La dinámica familiar de los Bonafini había cambiado estrepitosamente en marzo de 1976. “Corridas, gente que se llevaban, compañeros que había que cambiar de lugar, chicos a los que había que llevarles la comida. Fue muy trágico. Nunca pensás que estas cosas te van a pasar hasta que nos pasó”. A Jorge lo golpearon y torturaron en su casa en el marco de un operativo ilegal de detención y posterior desaparición forzada. Desmayado y encapuchado, lo subieron a un auto. Vecinos vieron cómo se lo llevaban.

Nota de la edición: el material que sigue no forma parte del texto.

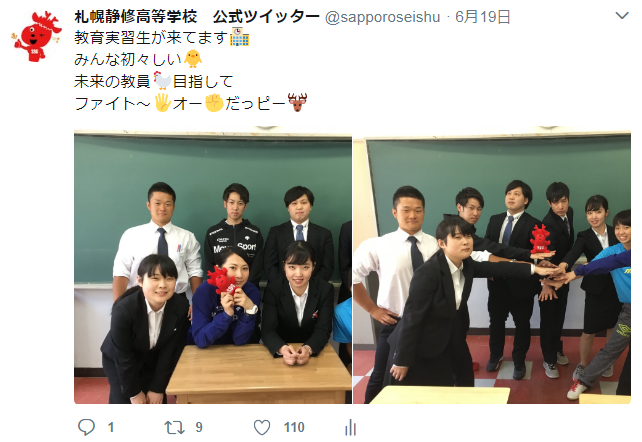642x442 pixels.
Task: Retweet this post via the retweet icon
Action: click(174, 427)
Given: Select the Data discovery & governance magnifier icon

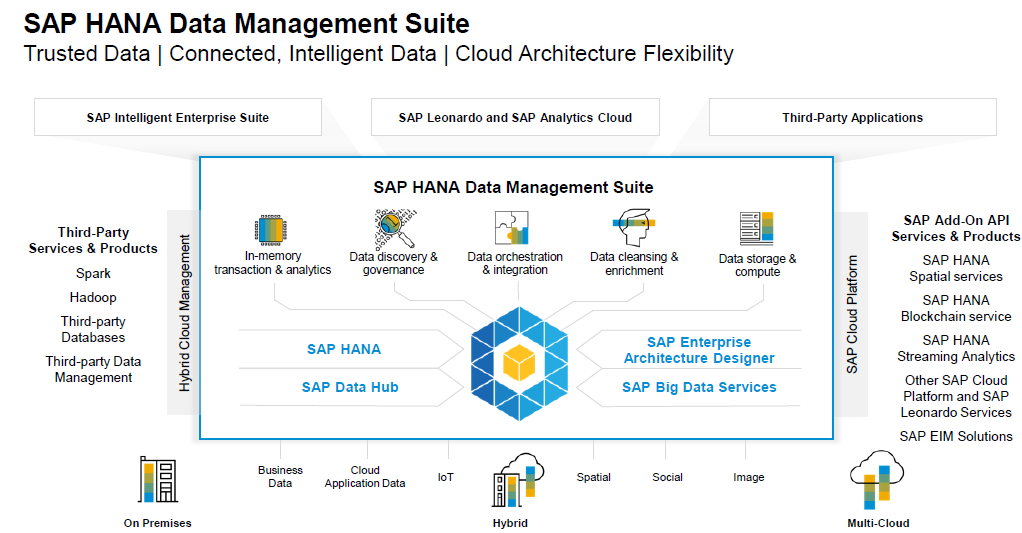Looking at the screenshot, I should (x=393, y=228).
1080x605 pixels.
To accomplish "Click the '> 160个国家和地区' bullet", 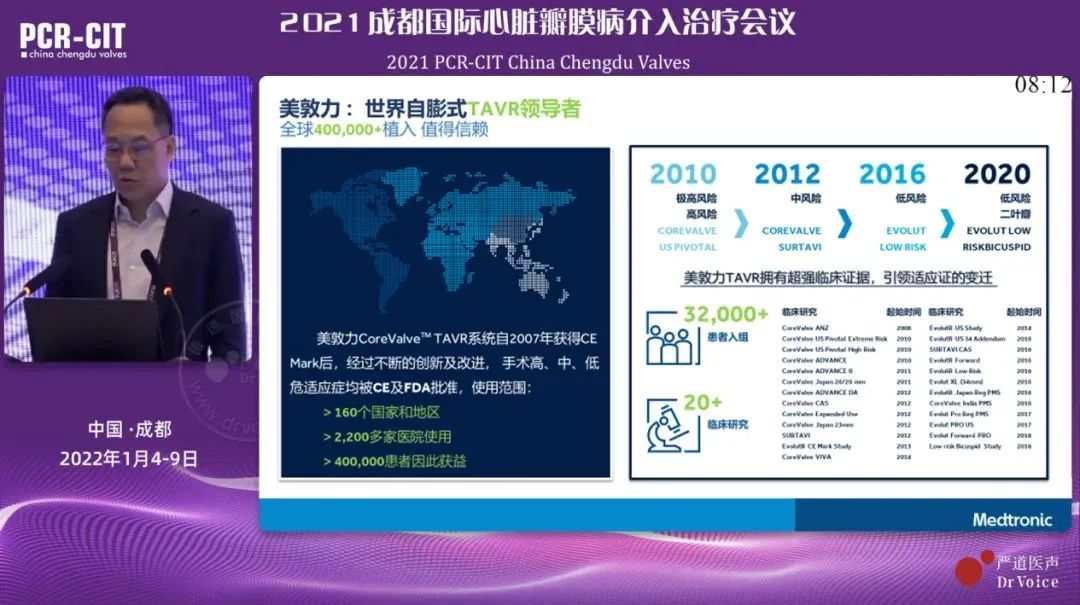I will click(381, 412).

Cambié como persona el mismo momento en que me dijeron ‘no lo encontramos a Jorge’. Mi casa se transformó en otra cosa”, expresó. La casa se transformó en una guardia permanente y ella en una mujer desesperada, iracunda. Recorría morgues, psiquiátricos, juzgados, comisarías buscando respuestas. Su hijo Raúl la llamó y le dijo que la quería verla en el Hospital de Niños. Tenía el pelo corto, la barba tupida, la piel pálida. Lucía como un clandestino. Coordinaron una visita a un abogado que les recomendó presentar un hábeas corpus para denunciar la desaparición. Llovía esa noche. Estaban con María y Humberto en el auto. “El abogado no lo quiso ni redactar. Lo dictó para que lo escribiéramos nosotros. Lo hicimos con un papel que teníamos en el auto. Escribimos el primer hábeas corpus y lo fuimos a llevar. Ahí empezó la odisea”, relató.

Comenzó una búsqueda sin razón, sin ton y sin pistas. “Todos me decían ‘no puedo, no sé, voy a averiguar’. Los hábeas corpus no los recibían y si los recibían no daban comprobante. Iba a la policía y no me daban bolilla. Los curas me decían ‘bueno señora, quédese tranquila, rece’. Ya no tenía a dónde ir”. En un juzgado se encontró con una mujer que tenía el mismo tapado que ella. Empezaron a hablar: lo habían comprado en el mismo lugar, habían aprovechado la misma oferta y a ella también le faltaban hijos. Ese encuentro fortuito fue la raíz de las marchas de los jueves en la Plaza de Mayo.

La falta de respuestas en La Plata la obligó a indagar en la ciudad de Buenos Aires. Asistió sola y temprano a las oficinas del Ministerio del Interior. No la atendieron, no la quisieron atender. Pero se quedó. Tal vez mañana tendría otra suerte. Reservó una habitación en el Hotel Leté del barrio de Once. “Estaba todo pintado de color verde, horrible, sucio, pero era lo que había”, describió. No pudo dormir esa noche. Una cadena de ruidos y gritos la despertaron. Salió a la puerta de la habitación y corroboró que los estruendos y los alaridos no la habían despabilado solo a ella. Una mujer también se asomó curiosa al pasillo. Hablaron: le preguntó primero si había escuchado lo mismo y después si quería un mate. Le terminó contando que había viajado desde Gualeguaychú para denunciar la desaparición de su hijo Humberto. Se llamaba Aurora Fracarolli. Murió, 29 años después, el martes 12 de septiembre de 2006.

“Hay que ir a lo de Graselli, a la iglesia de la Marina. Ahí saben todo”. Emilio Graselli era por entonces el ex capellán mayor de las Fuerzas Armadas. Las madres de desaparecidos hacían cola en su capilla para preguntarle por el paradero de sus hijos. Tomaba nota, armaba un listado, prometía, hacía preguntas, a veces daba alguna respuesta. Su nombre se había difundido como un faro de información, como un recurso útil. Hebe y Aurora fueron a verlo juntas y separadas, una, dos, tres veces. “Siempre nos revisaban la cartera y la ropa. Un día nos revisaron hasta los zapatos y ella me dijo: ‘Basta, basta, no vengamos más, este tipo es un hijo de puta’. Ahí fue cuando Azucena Villaflor dijo ‘vamos a la Plaza con una carta para Videla’”.